By my count the word “progress” in the sense of getting better or going from lower to higher appears only four times in the Origin. The first is in the preface where Darwin rejects Lamarck’s view discussed above. The last, at the end of the Origin, does indeed say that “all corporeal and mental endowments will tend to progress toward perfection.” But this is followed by the last paragraph in the Origin, the famous “Tangled Bank” passage. Here Darwin sums up, saying that the diversity of life has been produced by “laws operating around us.” These laws include “Growth and Reproduction,” “Variability,” “Inheritance,” and “The Struggle for Life,” but there is no law of progress. The closest he comes is to say that natural selection “entails” the “extinction of less-improved forms.” To say, as Richards does, that the notion of progress “permeates his text” seems to me unconvincing.

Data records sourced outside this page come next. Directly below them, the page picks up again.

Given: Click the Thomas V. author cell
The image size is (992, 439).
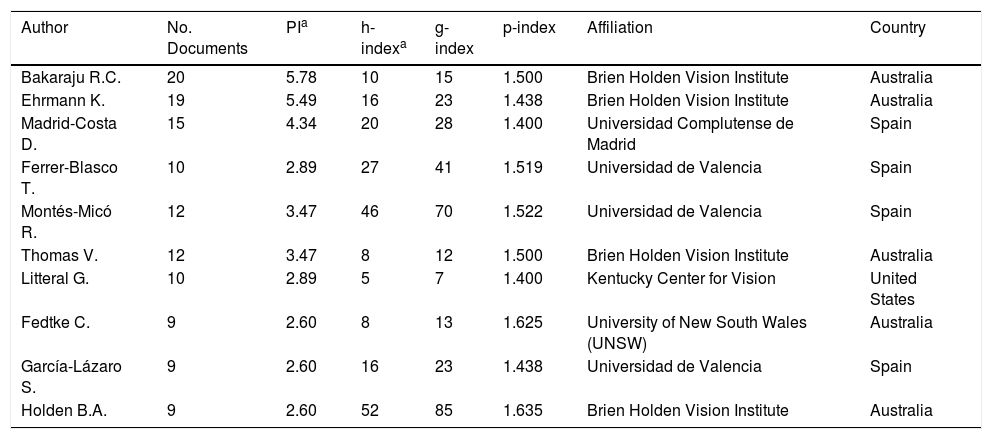Looking at the screenshot, I should [58, 255].
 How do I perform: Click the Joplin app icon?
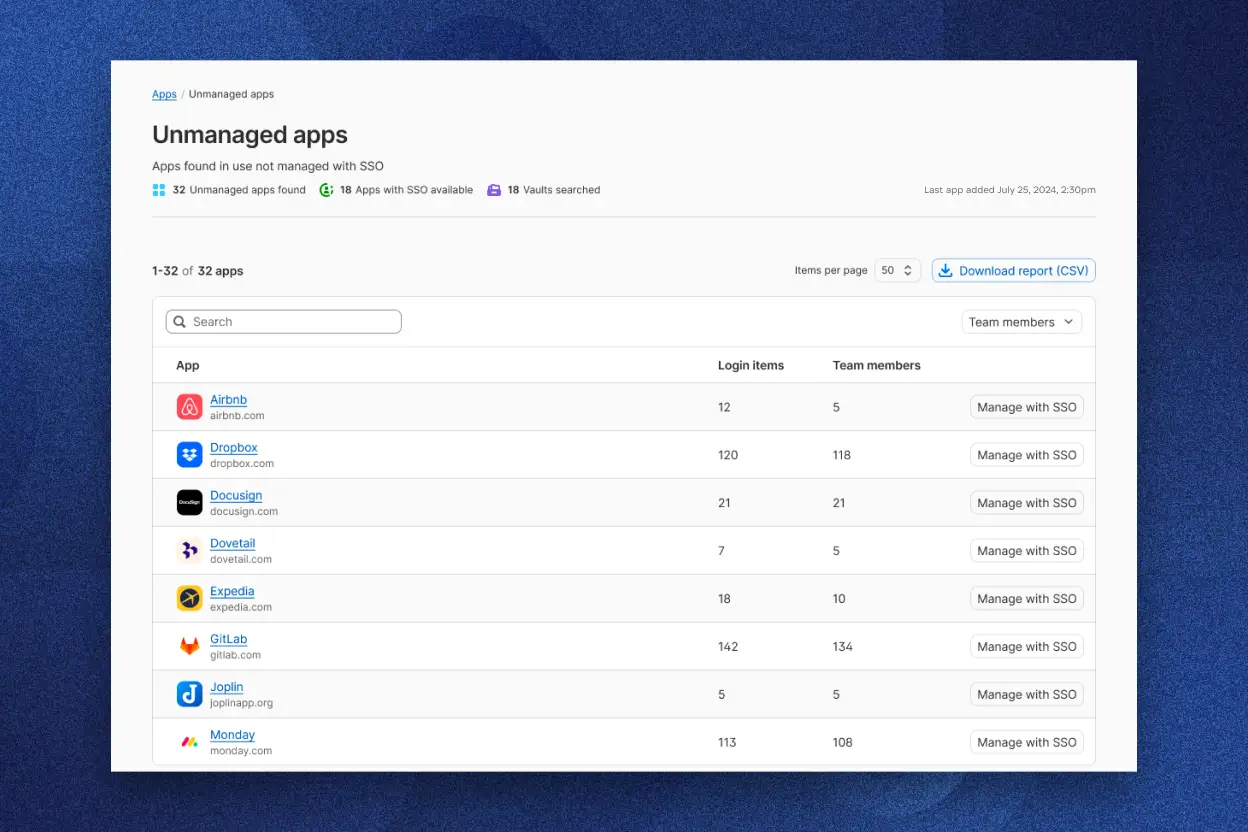[x=189, y=694]
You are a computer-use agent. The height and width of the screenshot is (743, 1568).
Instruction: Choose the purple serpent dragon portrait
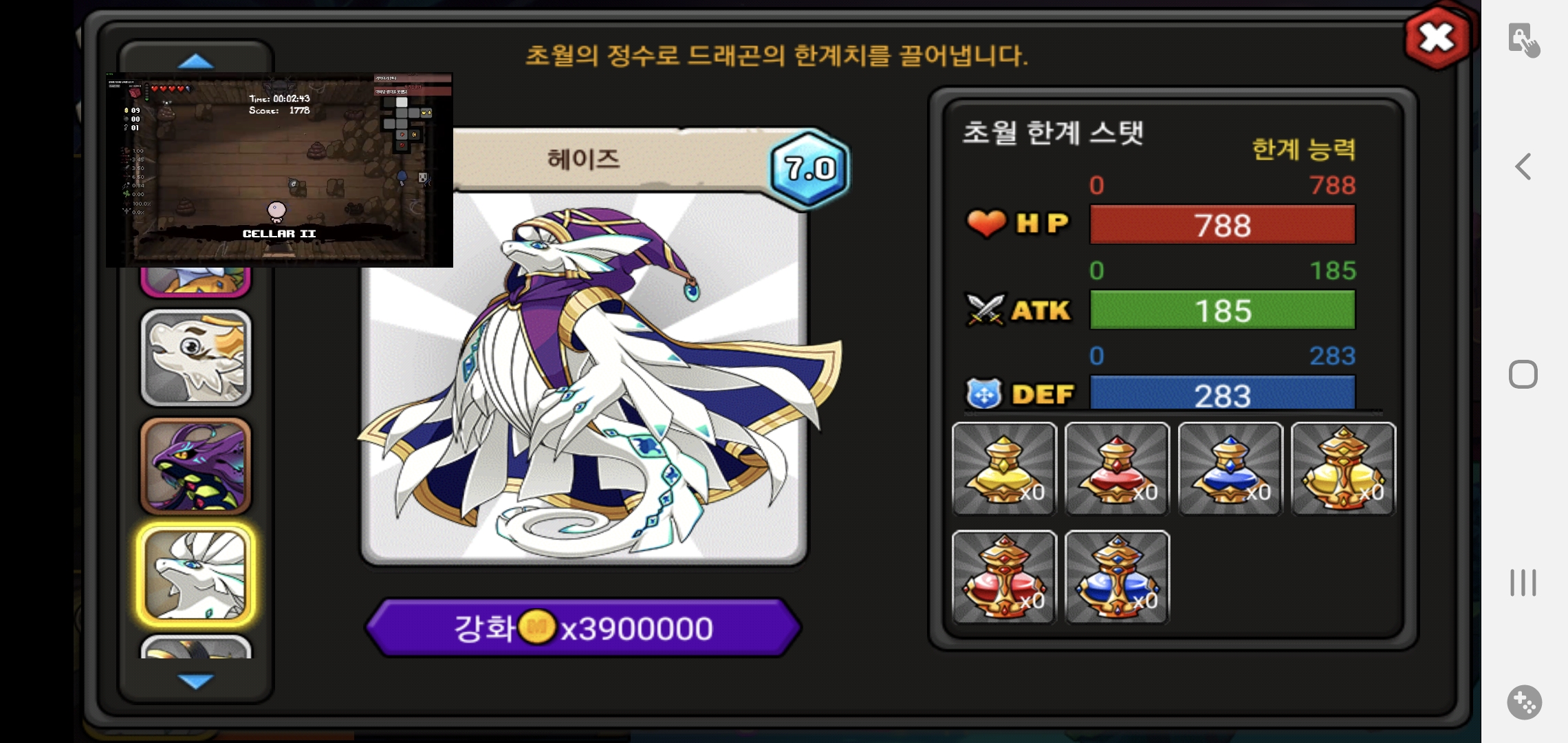196,466
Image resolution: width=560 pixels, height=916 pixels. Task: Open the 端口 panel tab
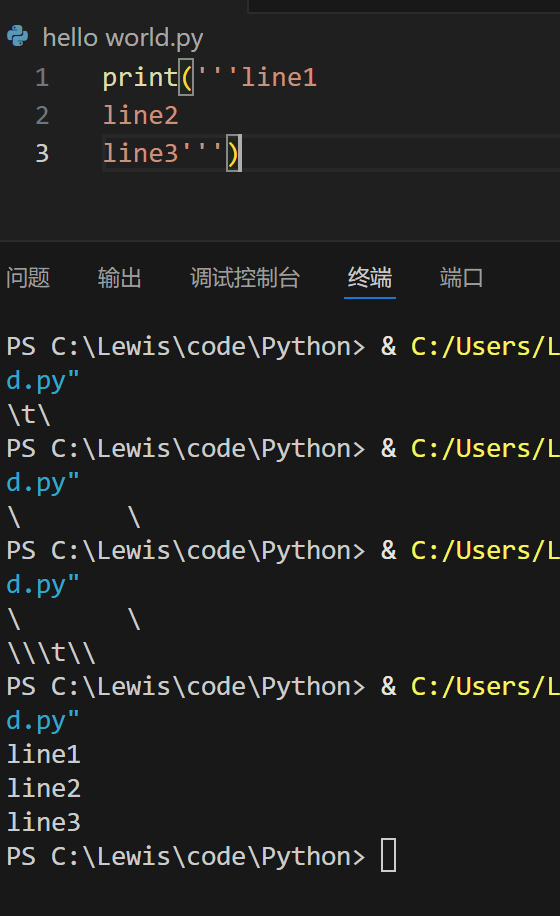(461, 277)
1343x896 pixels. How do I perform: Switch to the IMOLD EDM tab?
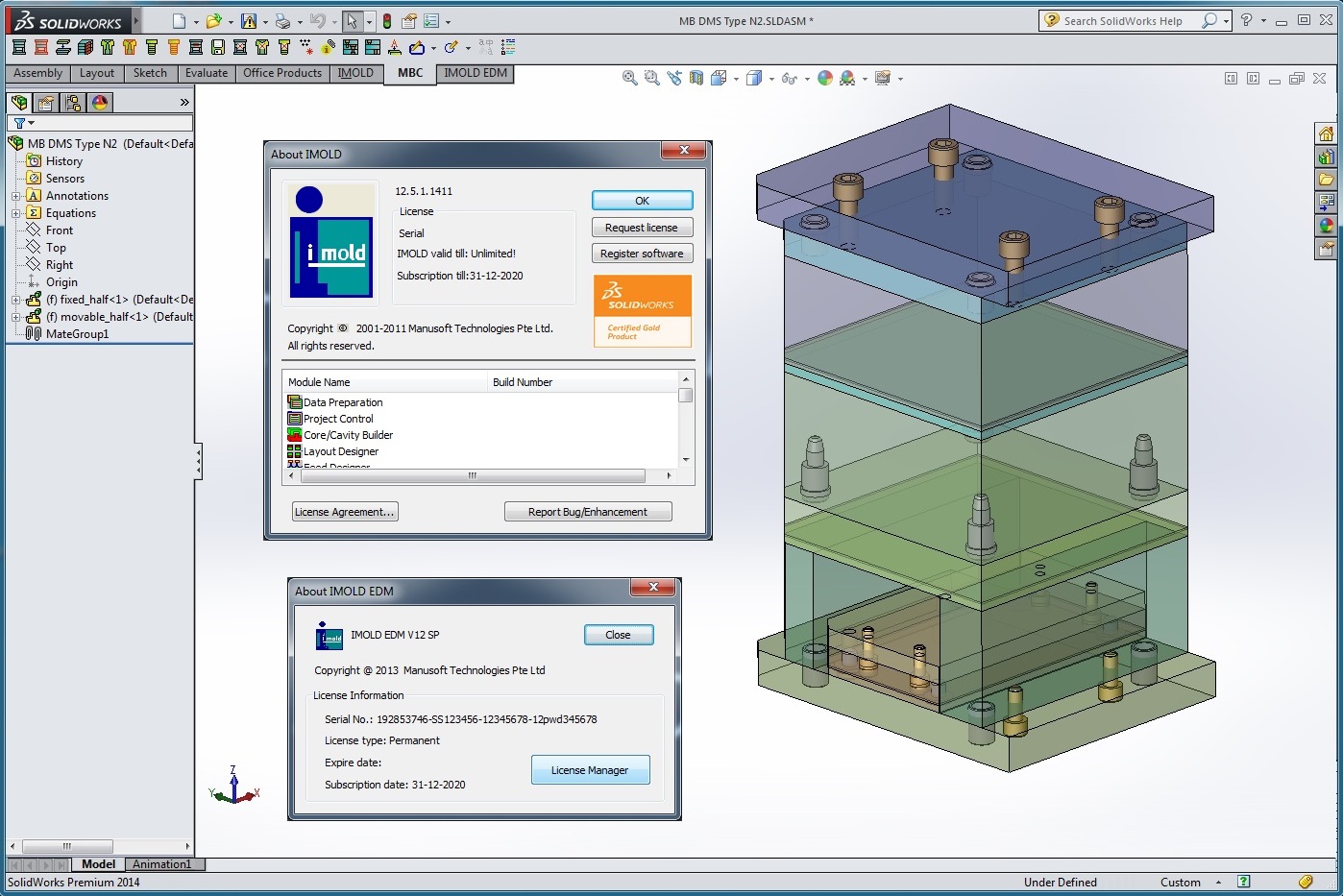point(475,73)
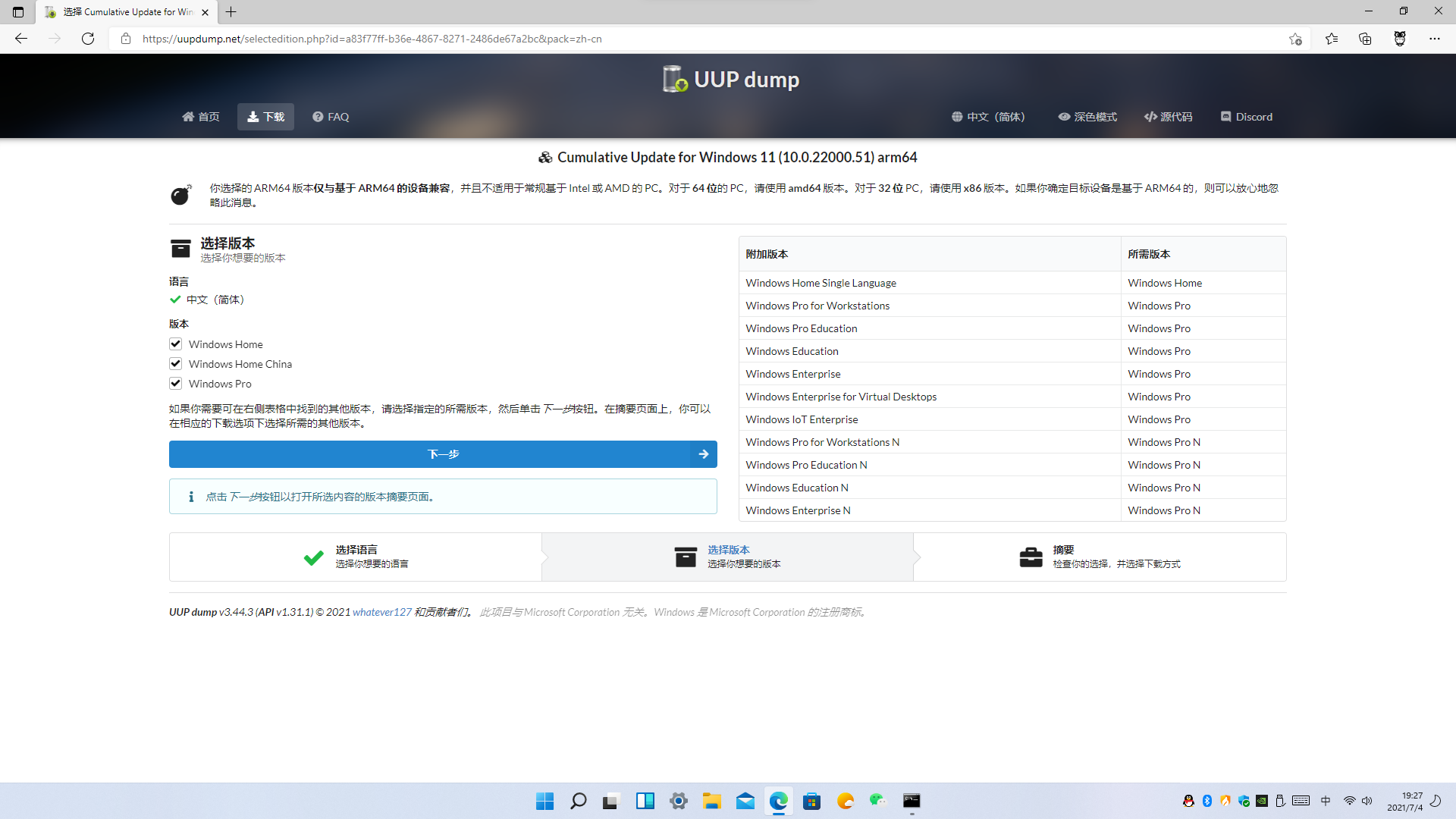Screen dimensions: 1456x819
Task: Open the volume control in the tray
Action: [1367, 801]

In this, as in much else, Darwin was not rigorously consistent. Indeed in every edition of the Origin he admitted Lamarckian inheritance of acquired characteristics, which is antithetical to the claim that change occurs by selection of better-fit variants in the struggle for existence. Moreover, in marginal notes he made to texts he makes remarks like “Never speak of higher and lower.”

As to Richards’s point about “great scientists,” he has misread my text. I did not claim that what we now regard as great scientists were themselves necessarily motivated by a desire for universality. Rather my claim is that we have been taught to regard as “great” those scientists whose systems had the greatest ambit of application. Newton was “greater” than Harvey because all objects are attracted by gravity but only vertebrates have closed blood circulation pumped by a heart. I was not making some general historical claim, but only a sociological observation.

I have had several letters disputing my rough numbers relating to two matters. Three correspondents, who I suspect read the same source, say that the sun will reach “red giant” status in five billion, not two billion, years, but that the earth will already be too hot to sustain life only one billion years from now. So, if these estimates are correct, life is not half over as I suggested, but two thirds over.

One correspondent is justifiably uncertain about what proportion of species that have ever lived are already extinct. His letter points out that Richard Dawkins estimated the proportion at only 99 percent. I threw out the extreme estimate of 99.9 percent without meaning a degree of precision suggested by the last decimal place. I assume that the average number of living species has not greatly increased over the last 400 million years, since the origin of the insects, who make up most of the animal species in the world. Using a rough guess of one million years for the lifetime of a species (ten million years for a genus, which is a collection of closely related species), I get 99.75 percent extinct. I am happy to accept Dawkins’s figure of 99 percent, however, especially since it provides me the opportunity to show that I do not disagree with him about everything.